Fact is, if you’re paying more for a Hershey bar today than you were when Reagan was elected, it’s not because of our domestic sugar program. Still, opponents claim that sugar prices on the global market today are less than the price of domestic sugar and argue that consumers would save money if only our import quotas were lifted and tariffs removed.
Well, first…that’s assuming the sweet-tooth industry would pass along the savings to consumers rather than fatten their own wallets. Not likely. Certainly hasn’t happened over the last three decades.
Secondly, the figures often cited for the global price of sugar don’t factor in the transportation costs to get it from there to here. So if you really want to compare apples to apples you need to add about 6-cents per pound into the global price, which boosts it to around 3-cents per pound above the U.S. price.

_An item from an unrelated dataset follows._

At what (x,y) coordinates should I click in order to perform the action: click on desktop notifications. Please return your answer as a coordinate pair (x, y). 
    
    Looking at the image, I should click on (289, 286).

And lastly, one must make sure that the cited lower global price is for refined, not raw sugar. The raw sugar price is what refining companies such as Domino, Imperial and C&H pay to sugar farmers. That figure is naturally lower than what candy manufacturers pay for the finished product they require.
Of course, the biggest problem in shifting from an apples to oranges comparison of global and domestic sugar prices to an apples to apples comparison is the cost of government subsidies which artificially deflates the price of imported sugar. Without government intervention/support in foreign sugar industries, U.S. sugar would perhaps be the best bargain in the entire world market.
Which is why Citizen Outreach continues to support Rep. Ted Yoho’s “Zero-for-Zero” proposal in which U.S. sugar producers would agree to the total elimination of the current U.S. sugar program in return for foreign sugar-producing nations – particularly Brazil and Mexico – ending their sugar subsidy programs.
U.S. sugar farmers cannot and should not unilaterally disarm in the Sugar Subsidy War, just as Ronald Reagan refused to do with the Soviets in the Cold War.
Zero-for-Zero holds out the best hope for developing a global agreement that will usher in a true free market where we’re all comparing apples to apples. And may the sweetest, subsidy-free price win!